***** Data for this exercise

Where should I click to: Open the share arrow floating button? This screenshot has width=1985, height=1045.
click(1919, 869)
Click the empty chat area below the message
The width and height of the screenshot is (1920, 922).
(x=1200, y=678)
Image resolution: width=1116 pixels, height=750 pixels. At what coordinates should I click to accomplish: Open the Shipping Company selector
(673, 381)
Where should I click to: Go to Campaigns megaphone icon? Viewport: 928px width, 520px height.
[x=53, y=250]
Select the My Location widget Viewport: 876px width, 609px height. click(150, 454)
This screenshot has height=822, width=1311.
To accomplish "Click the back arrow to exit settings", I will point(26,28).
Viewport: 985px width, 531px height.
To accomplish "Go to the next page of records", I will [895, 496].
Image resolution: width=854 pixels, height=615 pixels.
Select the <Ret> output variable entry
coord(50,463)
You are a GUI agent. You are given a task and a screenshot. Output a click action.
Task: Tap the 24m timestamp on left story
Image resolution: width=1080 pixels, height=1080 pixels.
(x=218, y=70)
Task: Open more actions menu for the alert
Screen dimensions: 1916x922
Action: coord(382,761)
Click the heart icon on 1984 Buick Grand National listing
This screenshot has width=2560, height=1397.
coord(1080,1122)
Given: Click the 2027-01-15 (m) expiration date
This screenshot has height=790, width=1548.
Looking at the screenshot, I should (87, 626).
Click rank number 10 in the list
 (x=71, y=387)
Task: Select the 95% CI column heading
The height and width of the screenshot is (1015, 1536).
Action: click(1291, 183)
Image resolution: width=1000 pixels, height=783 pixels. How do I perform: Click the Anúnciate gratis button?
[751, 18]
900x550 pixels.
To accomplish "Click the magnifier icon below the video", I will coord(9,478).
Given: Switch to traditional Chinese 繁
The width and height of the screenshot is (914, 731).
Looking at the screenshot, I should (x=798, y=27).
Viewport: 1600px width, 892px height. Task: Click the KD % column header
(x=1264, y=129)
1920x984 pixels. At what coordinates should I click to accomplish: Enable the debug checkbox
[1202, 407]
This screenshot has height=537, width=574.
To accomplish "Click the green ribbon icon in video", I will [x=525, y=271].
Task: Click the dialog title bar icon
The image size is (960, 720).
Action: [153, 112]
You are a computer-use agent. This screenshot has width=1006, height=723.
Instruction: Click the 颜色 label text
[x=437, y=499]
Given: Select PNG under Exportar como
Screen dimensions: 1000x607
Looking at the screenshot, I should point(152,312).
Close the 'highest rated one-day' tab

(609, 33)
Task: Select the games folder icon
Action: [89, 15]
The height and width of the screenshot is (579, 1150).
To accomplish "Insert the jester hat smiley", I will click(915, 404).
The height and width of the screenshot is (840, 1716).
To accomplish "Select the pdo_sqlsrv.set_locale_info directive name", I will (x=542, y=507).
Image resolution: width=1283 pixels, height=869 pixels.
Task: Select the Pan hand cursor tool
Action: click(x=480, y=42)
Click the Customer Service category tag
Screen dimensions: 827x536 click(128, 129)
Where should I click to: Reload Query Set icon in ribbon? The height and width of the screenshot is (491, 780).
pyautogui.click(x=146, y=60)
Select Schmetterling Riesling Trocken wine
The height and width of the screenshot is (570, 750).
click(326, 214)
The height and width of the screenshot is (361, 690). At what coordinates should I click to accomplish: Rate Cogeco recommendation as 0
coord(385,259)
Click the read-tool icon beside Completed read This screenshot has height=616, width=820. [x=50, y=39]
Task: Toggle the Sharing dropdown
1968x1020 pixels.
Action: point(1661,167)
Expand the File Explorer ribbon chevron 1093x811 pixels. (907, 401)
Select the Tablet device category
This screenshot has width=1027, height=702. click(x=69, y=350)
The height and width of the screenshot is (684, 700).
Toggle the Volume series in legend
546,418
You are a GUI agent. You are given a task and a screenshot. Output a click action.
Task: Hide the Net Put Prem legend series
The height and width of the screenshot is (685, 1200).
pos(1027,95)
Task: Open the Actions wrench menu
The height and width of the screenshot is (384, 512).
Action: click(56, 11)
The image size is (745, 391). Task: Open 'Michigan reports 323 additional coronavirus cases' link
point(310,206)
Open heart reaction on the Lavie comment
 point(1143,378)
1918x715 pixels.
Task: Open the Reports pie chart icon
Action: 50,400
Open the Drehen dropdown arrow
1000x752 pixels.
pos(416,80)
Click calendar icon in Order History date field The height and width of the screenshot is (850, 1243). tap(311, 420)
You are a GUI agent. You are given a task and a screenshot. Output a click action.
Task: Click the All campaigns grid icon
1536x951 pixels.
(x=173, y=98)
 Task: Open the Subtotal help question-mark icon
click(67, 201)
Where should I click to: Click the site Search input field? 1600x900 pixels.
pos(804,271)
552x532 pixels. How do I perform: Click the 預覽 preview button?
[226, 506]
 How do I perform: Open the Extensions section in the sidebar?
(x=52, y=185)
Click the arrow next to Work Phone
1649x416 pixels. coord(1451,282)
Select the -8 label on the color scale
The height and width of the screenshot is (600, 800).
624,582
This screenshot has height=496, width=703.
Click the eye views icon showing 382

**********

Required action =
Given the entries above, say how many lines include the word "video", and write nothing besides the number.

Solution below =
2